Antifake / Factcheck Today

Unless you cut ties with the motherland? Fact-checking the education minister’s claims about job prospects for Belarusians with foreign university degrees

Andrei Ivanets said the ministry is working to encourage their return.

Belarus offers job opportunities to young professionals who earned their degrees abroad, Education Minister Andrei Ivanets said. The Weekly Top Fake team found that this is not the case.

Young professionals who studied at foreign universities have every opportunity to find work back home, Belarusian Education Minister Andrei Ivanets said during a discussion on foreign education on the program “Say, Don’t Be Silent” on Belarus 1 TV on April 17, 2025.

"We’re doing the same work for those who graduate from Russian and other foreign universities, encouraging them to come back home and put their knowledge to use here. There’s nothing wrong or shameful about getting an education abroad, but as the president says, the most important thing is to return and not lose your connection to your homeland," the minister said.

Belarus has agreements with several countries on mutual recognition of diplomas, including Russia, China, Kazakhstan, Turkmenistan, Vietnam, Uzbekistan and others. In 2002, Minsk signed the Lisbon Convention, which streamlines the recognition of degrees and qualifications earned in European countries. This was one of the requirements for Belarus to join the Bologna Process in 2015. This was one of the requirements for Belarus to join the Bologna Process in 2015.However, after Russia’s full-scale invasion of Ukraine, Belarusian and Russian universities were suspended from participating.

In 2022, Belarus unilaterally canceled its agreement with Poland on recognizing higher education degrees, even though Poland competes with Russia for the highest number of Belarusian students. We covered this in our previous fact-check, which also involved Education Minister Andrei Ivanets. Since 2023, Belarus has also revoked a similar agreement with Ukraine.

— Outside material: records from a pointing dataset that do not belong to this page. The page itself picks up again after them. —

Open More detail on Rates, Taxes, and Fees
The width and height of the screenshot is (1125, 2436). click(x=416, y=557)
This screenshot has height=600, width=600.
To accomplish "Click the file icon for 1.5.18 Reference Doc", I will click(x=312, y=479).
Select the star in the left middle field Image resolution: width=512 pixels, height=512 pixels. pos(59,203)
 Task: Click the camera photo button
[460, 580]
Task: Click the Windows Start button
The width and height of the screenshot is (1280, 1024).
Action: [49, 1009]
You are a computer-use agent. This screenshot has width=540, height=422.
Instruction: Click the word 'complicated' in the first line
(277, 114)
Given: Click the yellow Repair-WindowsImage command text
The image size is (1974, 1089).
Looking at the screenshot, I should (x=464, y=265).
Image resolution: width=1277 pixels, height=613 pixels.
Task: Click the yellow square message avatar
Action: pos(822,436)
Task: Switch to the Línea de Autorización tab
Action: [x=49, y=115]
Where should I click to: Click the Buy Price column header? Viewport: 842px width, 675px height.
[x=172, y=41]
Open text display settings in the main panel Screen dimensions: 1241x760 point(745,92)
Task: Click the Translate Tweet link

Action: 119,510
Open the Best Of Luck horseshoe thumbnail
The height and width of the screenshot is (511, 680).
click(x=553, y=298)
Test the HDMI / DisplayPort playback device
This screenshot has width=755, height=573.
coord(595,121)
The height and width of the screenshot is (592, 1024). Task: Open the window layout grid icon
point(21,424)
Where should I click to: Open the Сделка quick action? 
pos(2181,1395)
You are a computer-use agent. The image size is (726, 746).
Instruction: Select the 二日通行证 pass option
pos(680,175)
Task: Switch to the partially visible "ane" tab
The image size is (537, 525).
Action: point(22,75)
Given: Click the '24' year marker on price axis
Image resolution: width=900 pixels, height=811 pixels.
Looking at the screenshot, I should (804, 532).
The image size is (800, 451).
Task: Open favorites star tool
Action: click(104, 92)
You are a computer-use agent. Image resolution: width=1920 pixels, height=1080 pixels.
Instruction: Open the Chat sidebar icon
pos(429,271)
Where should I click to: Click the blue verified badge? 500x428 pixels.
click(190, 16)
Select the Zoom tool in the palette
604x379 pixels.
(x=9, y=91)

On the same episode of “Say, Don’t Be Silent" program, Ivanets explained that in 2025, foreign degrees are not recognized automatically but must go through a specific process.

"We have a clear and transparent process for recognizing foreign degrees, where the curriculum from the overseas university is compared to our own programs ... In some cases, I have to say, it’s actually easier to enroll again and earn a Belarusian degree—even through distance learning—than to retrain specialists coming from Poland and Lithuania in particular."

In other words, Belarus introduced a process that could make it harder to recognize foreign degrees. This fulfilled an order from Alexander Lukashenko.

“They’ll brainwash them over there, just like the Poles do with our kids who study there, and then send them back to us as a fifth column. That’s not going to happen. I’ve ordered the government to take steps soon to stop recognizing degrees earned abroad,” he said back in 2020.